Note that upon claiming the saves, the Van Driver and I would like to go with you to your country to settle for a better living and invest as well. For your information, I have destroyed the original padlock and confirmed that each of
the saves contains £7.5 Million British Pounds. The saves are five in number.
Though I have replaced the padlocks with new ones, but I would not want the
saves to remain in the vault for too long as this could be dangerous. I am
ready to give you 15% of the total money if you endeavour to help me out. Please
if you wish to assist me, kindly reply me through my most exclusive e-mail
address:

Tomorrow, I will come back to this nearby café and see your opinion through your
reply.

Thank you. Goodbye.

Nanaamah Koffi

-----------------------------------------------------------------------
Encuentra tu casa rápida y cómodamente. Miles de viviendas te están esperando en


Wow... each safe is 7.5 MILLION pounds? I don't know what the difference between a pound in Britain and a pound everywhere else is (though I do know the difference between cuisine and British food), but 7.5 million of 'em ought to be really, really heavy, man.

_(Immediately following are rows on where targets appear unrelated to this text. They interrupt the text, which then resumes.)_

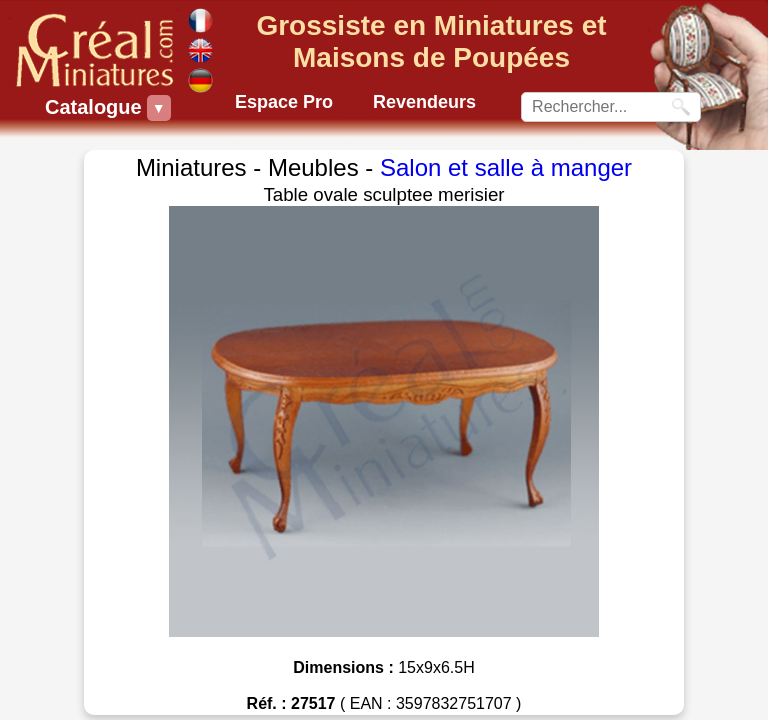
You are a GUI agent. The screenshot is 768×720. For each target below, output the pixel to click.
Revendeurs (424, 102)
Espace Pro (284, 102)
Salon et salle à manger (506, 167)
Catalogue (96, 108)
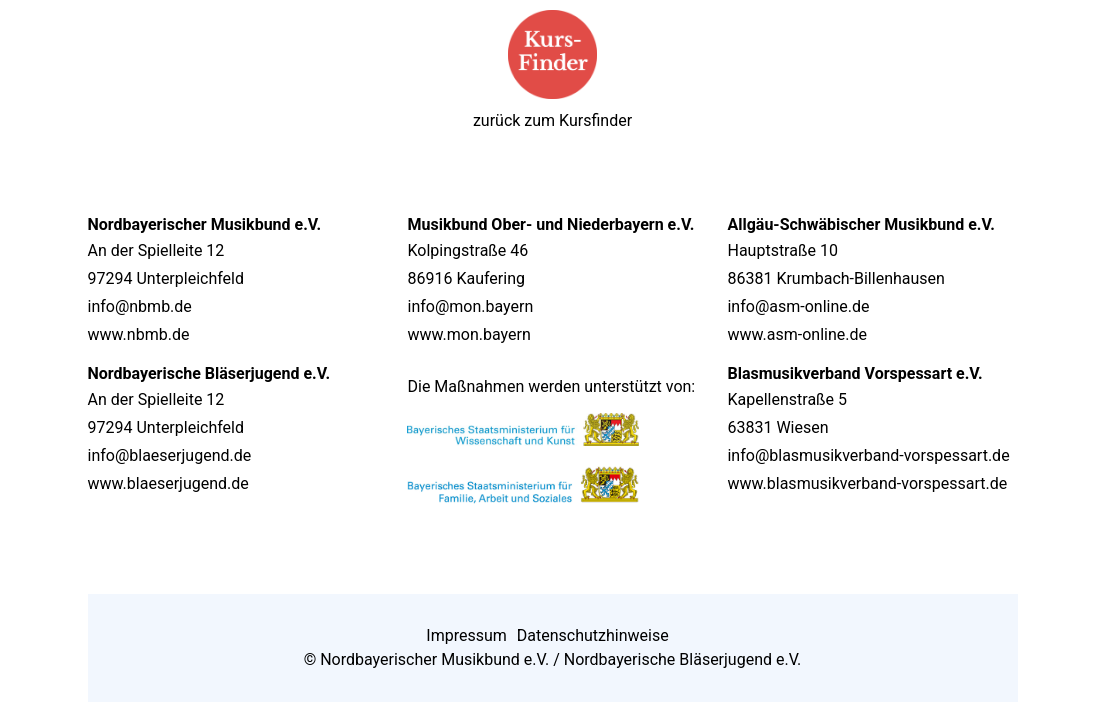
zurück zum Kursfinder (552, 120)
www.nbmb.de (139, 334)
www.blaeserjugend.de (168, 483)
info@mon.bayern (470, 306)
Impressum (466, 635)
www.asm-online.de (797, 334)
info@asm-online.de (798, 306)
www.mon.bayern (468, 334)
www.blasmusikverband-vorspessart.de (867, 483)
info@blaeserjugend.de (170, 455)
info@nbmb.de (140, 306)
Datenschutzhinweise (593, 635)
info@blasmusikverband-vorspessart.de (868, 455)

You are offering me 15% of the take? How nice. But, other Lads have offered me up to 40%, so you are going to have to do better than that.

Your exclusive email address? BwahahahaHaHaHAHAHA!!! You dolt, email addresses are supposed to be exclusive! Besides, I checked MyWay, it looks like another Web Portal and web email service. Big deal.

And, as for your signoff: Mr. Nahtinmahcoffee, you are the weakest link... Goodbye.